Segment Start: Data for the task

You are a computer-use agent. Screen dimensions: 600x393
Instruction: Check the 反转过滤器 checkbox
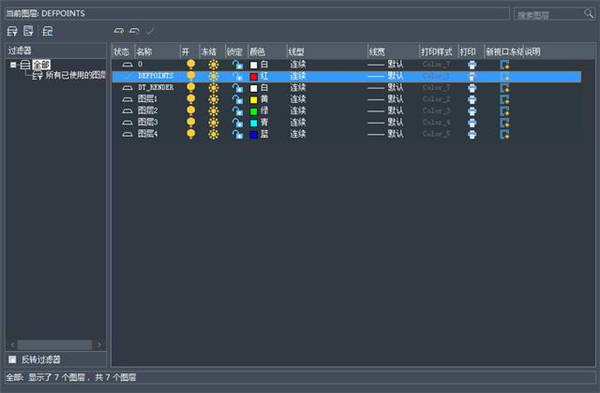tap(13, 359)
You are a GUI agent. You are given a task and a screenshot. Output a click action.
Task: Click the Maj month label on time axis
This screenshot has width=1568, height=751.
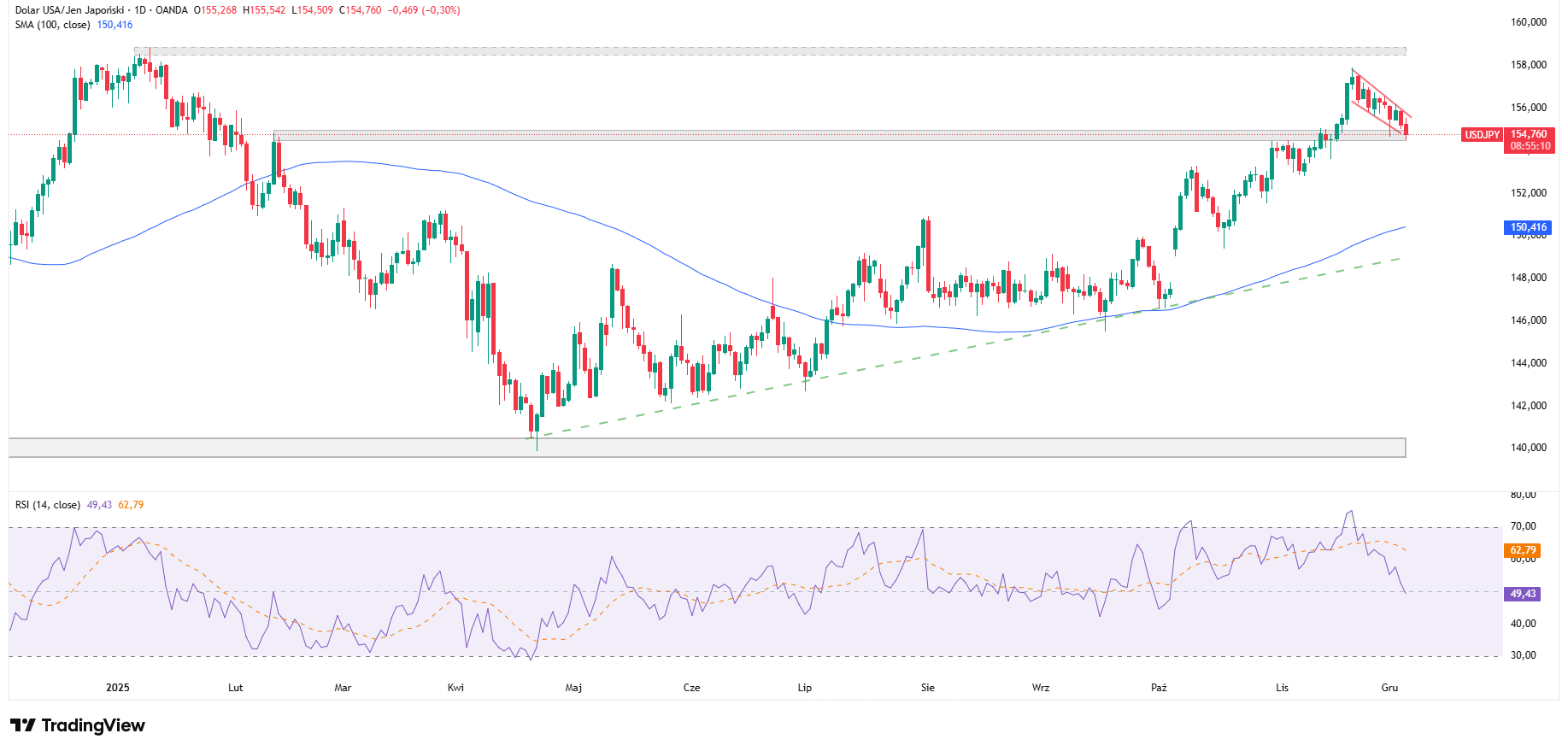(x=573, y=688)
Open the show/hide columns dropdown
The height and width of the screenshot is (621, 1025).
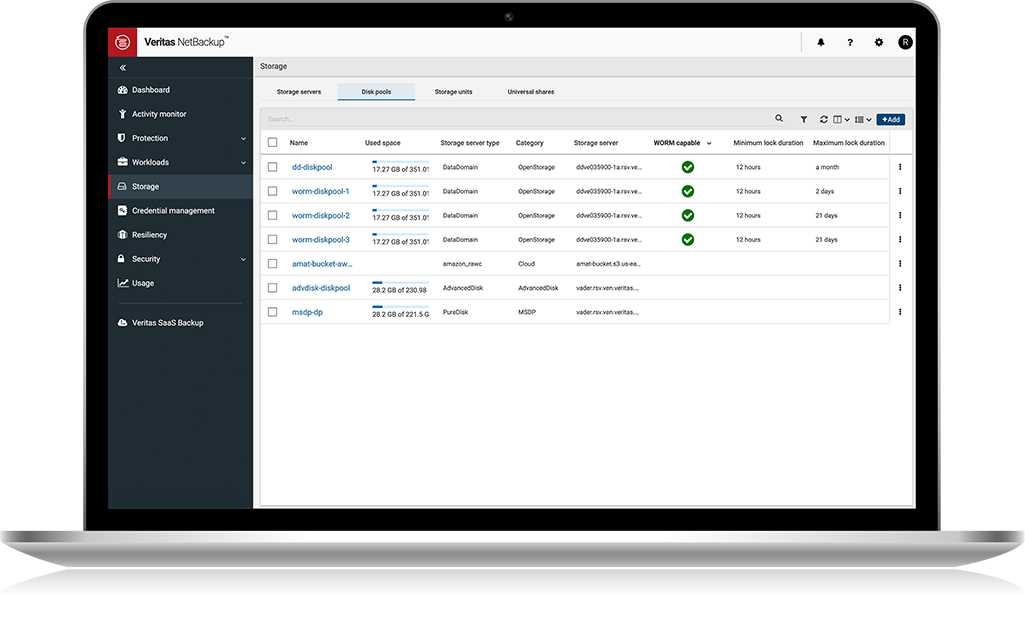pos(841,119)
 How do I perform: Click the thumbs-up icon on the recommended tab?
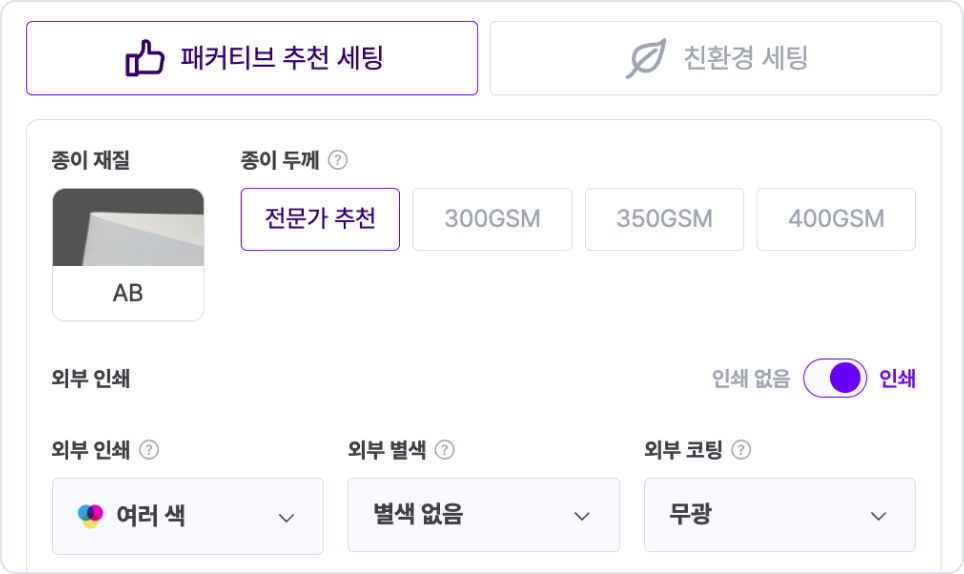click(x=145, y=58)
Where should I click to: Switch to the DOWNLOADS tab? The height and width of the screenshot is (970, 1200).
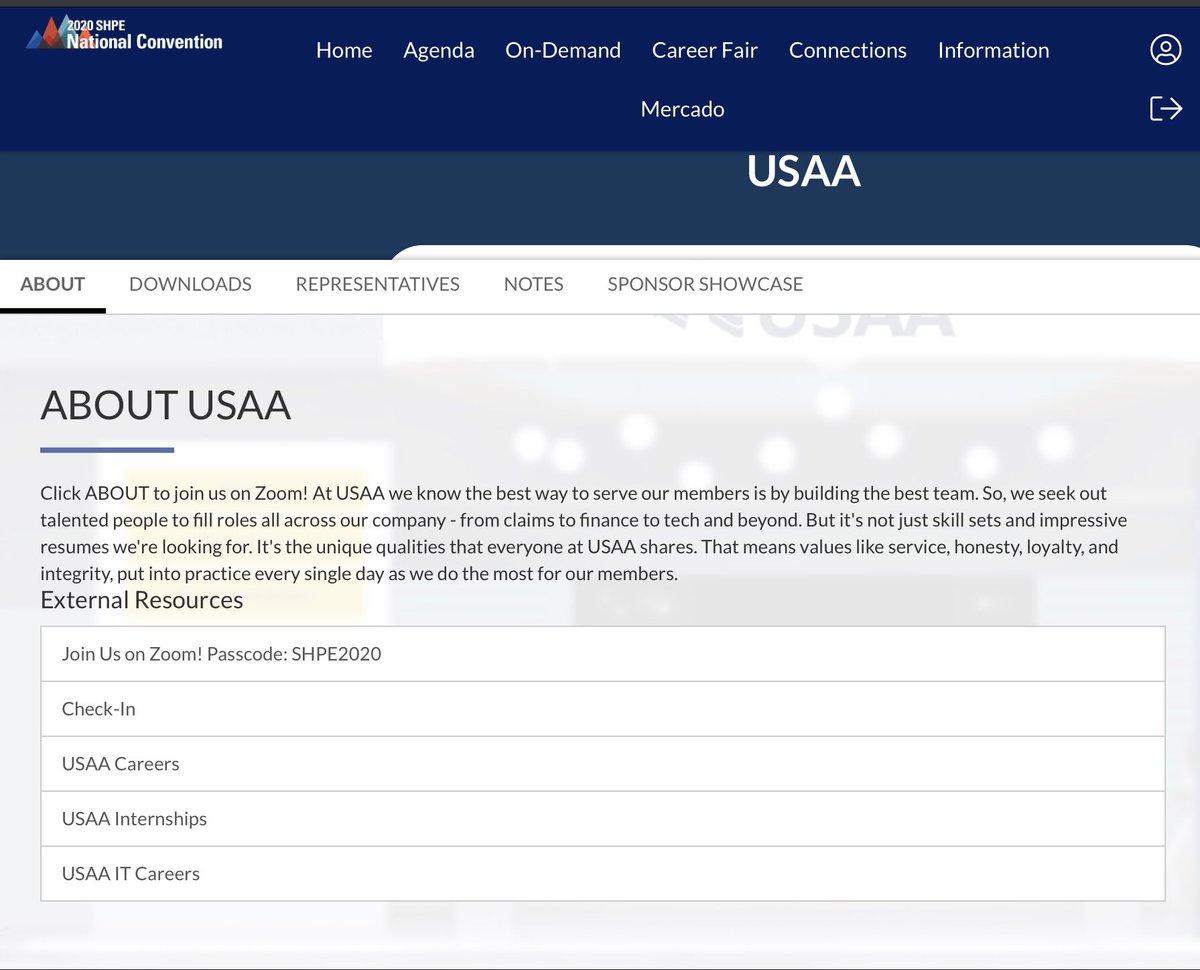tap(190, 284)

Segment End: Data for the task

#### Directions
What is needed is a verbatim copy of the material, minus its pictures.

#### Result for this task
You are a computer-use agent. Screen dimensions: 600x393
Instruction: Check the 反转过滤器 checkbox
tap(13, 359)
You are a GUI agent. You are given a task and a screenshot. Output a click action.
Task: Click the Maj month label on time axis
This screenshot has width=1568, height=751.
(x=573, y=688)
Open the show/hide columns dropdown
The height and width of the screenshot is (621, 1025).
pos(841,119)
 How do I perform: Click the thumbs-up icon on the recommended tab?
click(x=145, y=58)
Where should I click to: Switch to the DOWNLOADS tab? The height and width of the screenshot is (970, 1200).
tap(190, 284)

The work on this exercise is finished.